* **Aim of the task**
From the records below, pull each line that has "Given".

╭─ Records to use

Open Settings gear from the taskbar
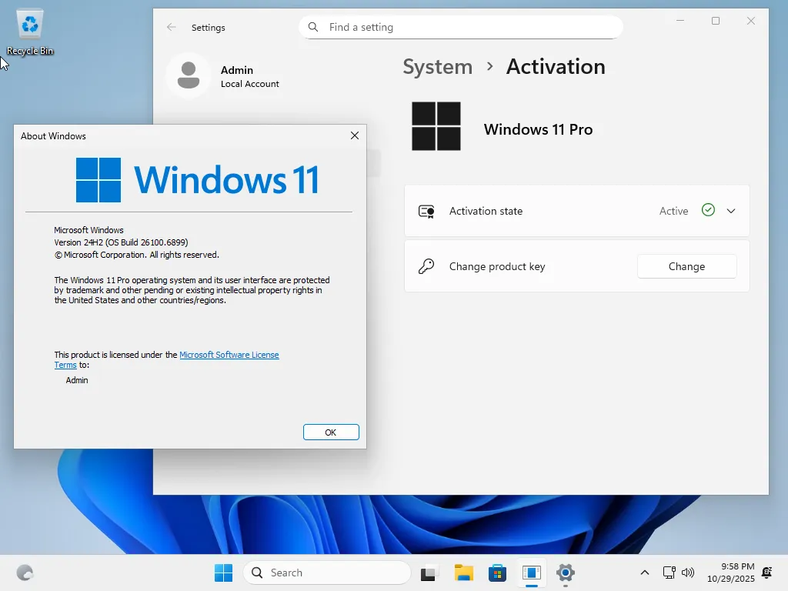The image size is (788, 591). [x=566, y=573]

╰─
╭─ Records to use

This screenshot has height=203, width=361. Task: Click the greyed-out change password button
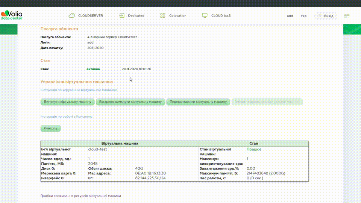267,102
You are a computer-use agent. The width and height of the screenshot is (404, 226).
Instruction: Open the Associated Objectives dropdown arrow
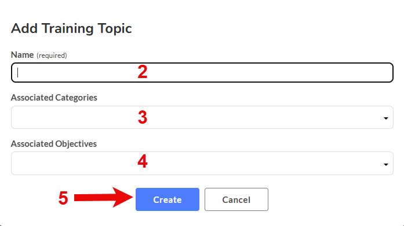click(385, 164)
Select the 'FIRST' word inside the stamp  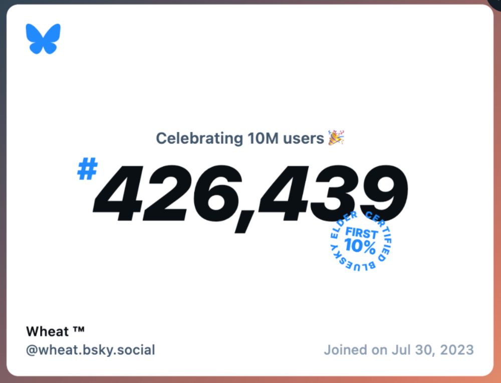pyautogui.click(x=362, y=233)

╰─
╭─ Records to use

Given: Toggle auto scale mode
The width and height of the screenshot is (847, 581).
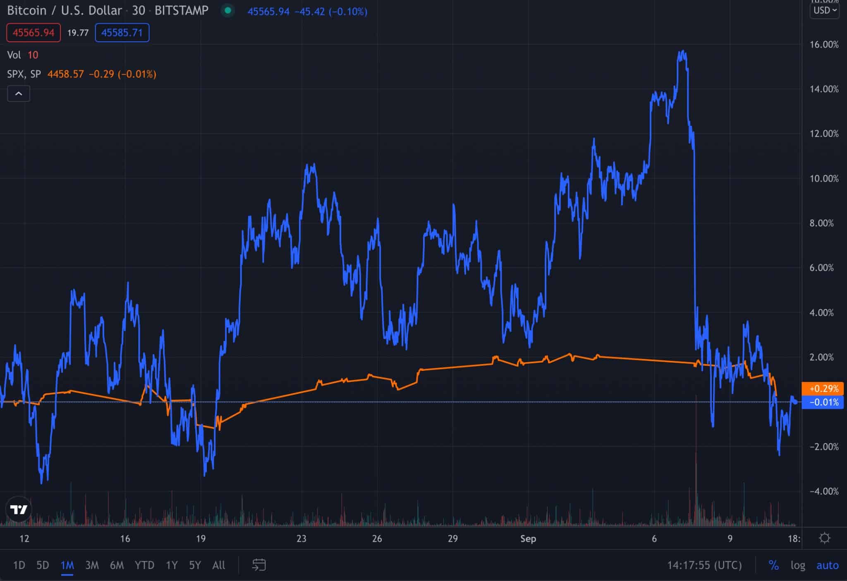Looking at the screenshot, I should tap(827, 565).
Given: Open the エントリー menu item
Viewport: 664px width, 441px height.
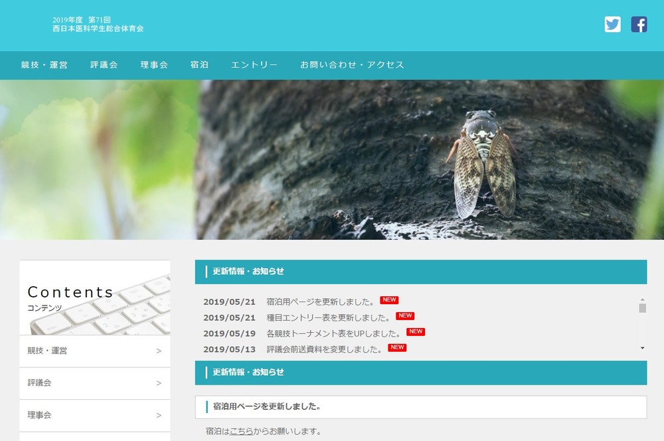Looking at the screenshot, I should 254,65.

╰─

* **Solution to the exercise**
Given: Toggle auto scale mode
Given: Open the エントリー menu item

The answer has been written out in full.